'''
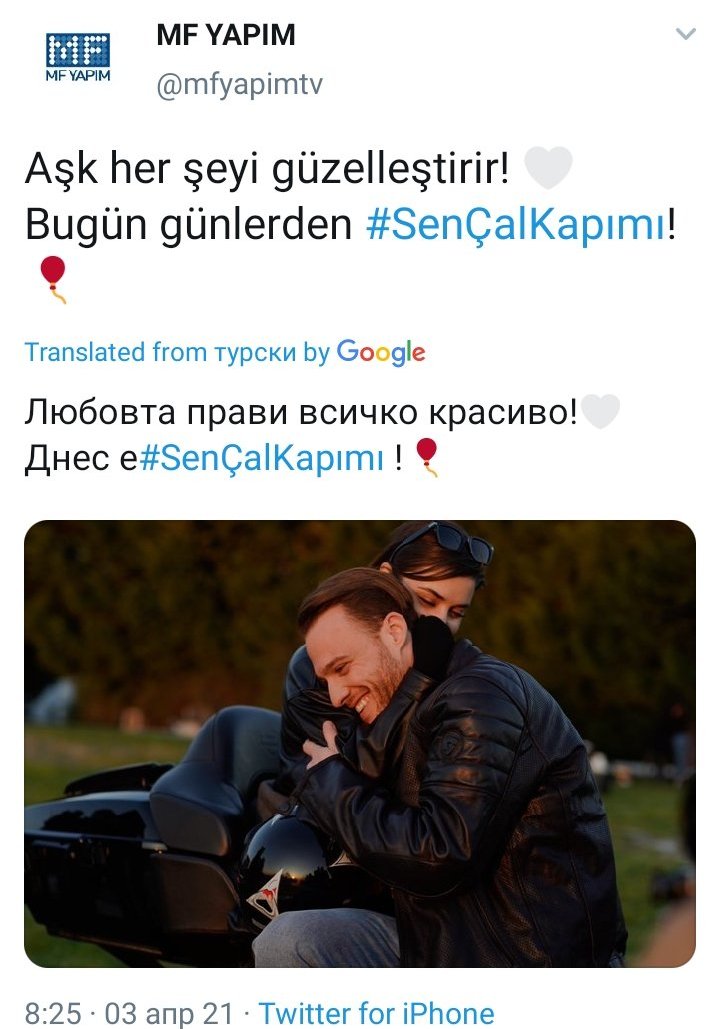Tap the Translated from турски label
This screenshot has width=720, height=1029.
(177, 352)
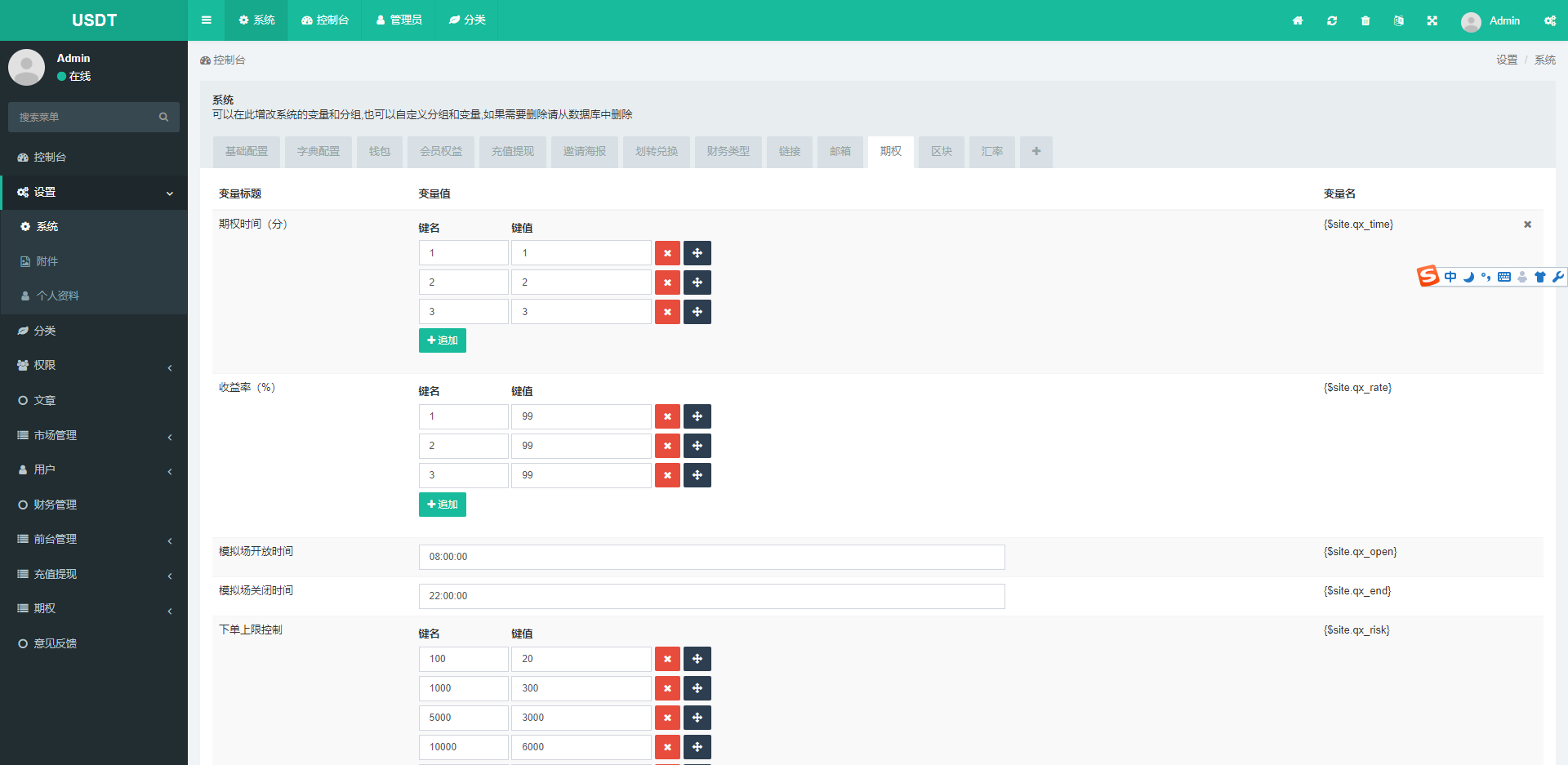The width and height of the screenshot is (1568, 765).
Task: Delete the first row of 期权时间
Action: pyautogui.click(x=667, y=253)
'''
What to work on:
Reproduce the records above line for line, without the pictures.

Solution to the exercise:
Tap the Translated from турски label
This screenshot has width=720, height=1029.
(177, 352)
The width and height of the screenshot is (1568, 765).
Task: Delete the first row of 期权时间
Action: pyautogui.click(x=667, y=253)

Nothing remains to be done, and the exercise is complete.